This trial targets 70 participants in total. It began in 2025-06-15 with a primary completion date of 2026-06-15.
⚠ This information is for research awareness only. Always consult your physician before joining any clinical trial. Participation is voluntary and you may withdraw at any time.
Brief Summary
This randomized, single-center, single-masked clinical trial aims to compare the immunomodulatory effects of sevoflurane-based inhalational anesthesia and propofol-based total intravenous anesthesia in obese patients undergoing elective lumbar instrumentation surgery. Seventy patients will be randomized into two groups: a propofol group and a sevoflurane group. Blood samples will be collected preoperatively, at postoperative 6 hours, and at postoperative 24 hours. Pentraxin-3 and serum amyloid A levels will be evaluated as primary inflammatory biomarkers together with IL-6, TNF-α, CRP, glucose, and complete blood count parameters.
Eligibility Criteria
Inclusion Criteria: * Patients aged between 18 and 65 years * Patients scheduled for elective lumbar instrumentation surgery * Body mass index between 30 and 34.9 kg/m² * Patients who provided written informed consent Exclusion Criteria: * Known allergy to inhalational or intravenous anesthetic agents * Acute or chronic infectious disease * Autoimmune disease or immunodeficiency * Surgery within the last 3 months * Chronic anti-inflammatory or immunomodulatory drug use * Morbid obesity, defined as BMI \>35 kg/m² * History of malignancy or active cancer treatment * Renal failure, defined as GFR \<60 mL/min * Liver failure, defined as AST or ALT greater than 2 times the upper limit of normal * Diabetes mellitus, metabolic syndrome, or insulin resistance * Pregnancy or lactation * Neurological disease, including epilepsy, multiple sclerosis, or Parkinson's disease * Alcohol or substance abuse * Inability to comply with the study protocol or provide informed consent * Known allergy to study drugs (propofol, sevoflurane, remifentanil) * Emergency surgery
Contact & Investigator
Ayşe Ceren Hilal Güven, assistant doctor
STUDY CHAIR
Ataturk University Department of Anesthesiology and Reanimation
Frequently Asked Questions
Who can join the NCT07611240 clinical trial?

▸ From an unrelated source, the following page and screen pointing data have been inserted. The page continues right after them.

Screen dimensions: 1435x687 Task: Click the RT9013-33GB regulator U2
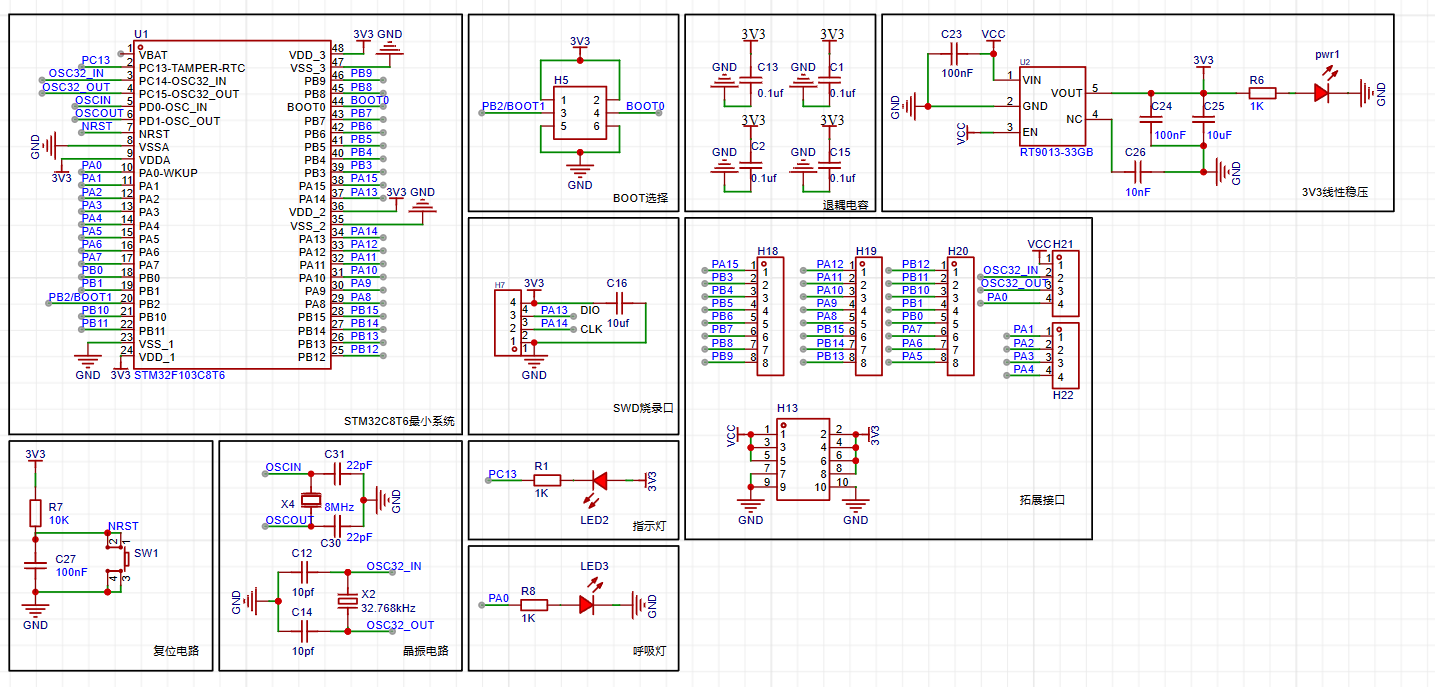tap(1052, 105)
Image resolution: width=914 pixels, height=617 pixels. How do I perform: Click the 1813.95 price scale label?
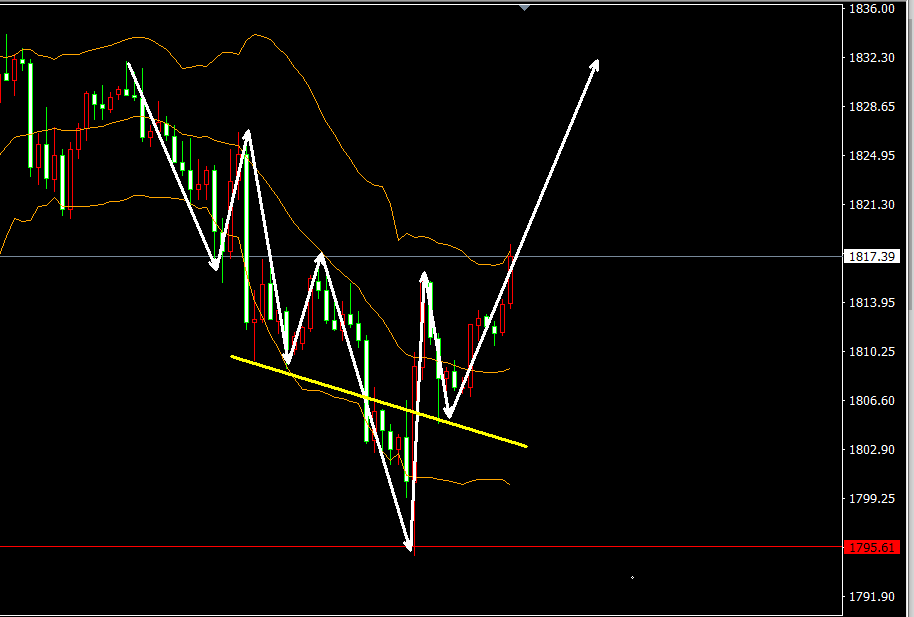pos(871,303)
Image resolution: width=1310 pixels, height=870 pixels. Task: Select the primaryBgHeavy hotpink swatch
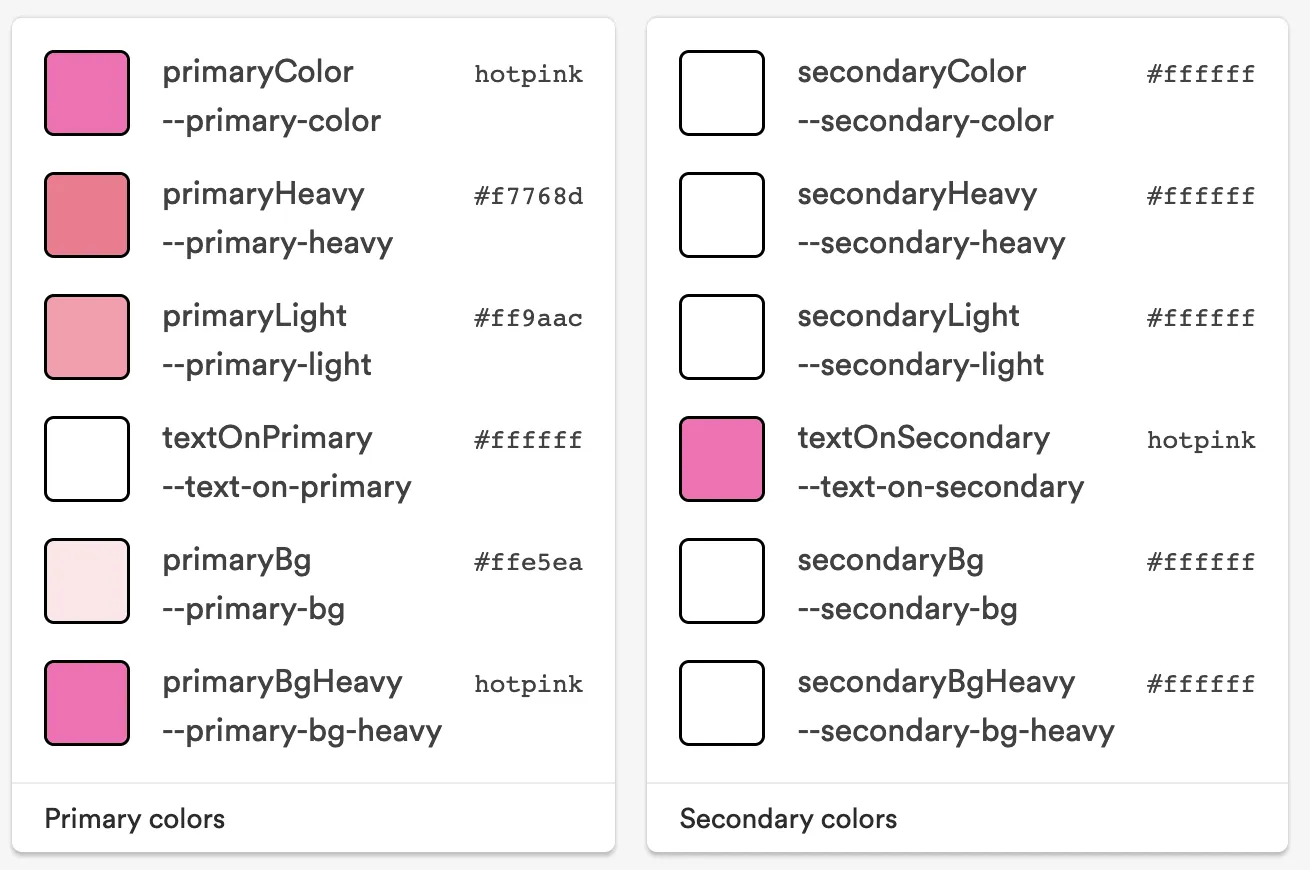click(x=86, y=703)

This trial is open to participants of all sexes, aged 18 Years or older, up to 65 Years, studying Obesity & Overweight. Full inclusion and exclusion criteria are listed in the Eligibility Criteria section. Always confirm your eligibility with the research team before applying.
Is NCT07611240 currently recruiting?
Yes, NCT07611240 is actively recruiting participants. Contact the research team at mehmetakifyilmaz025@gmail.com for enrollment information.
Where is the NCT07611240 trial being conducted?
This trial is being conducted at Erzurum, Turkey (Türkiye).
Who is sponsoring the NCT07611240 clinical trial?
NCT07611240 is sponsored by Ataturk University. The principal investigator is Ayşe Ceren Hilal Güven, assistant doctor at Ataturk University Department of Anesthesiology and Reanimation. The trial plans to enroll 70 participants.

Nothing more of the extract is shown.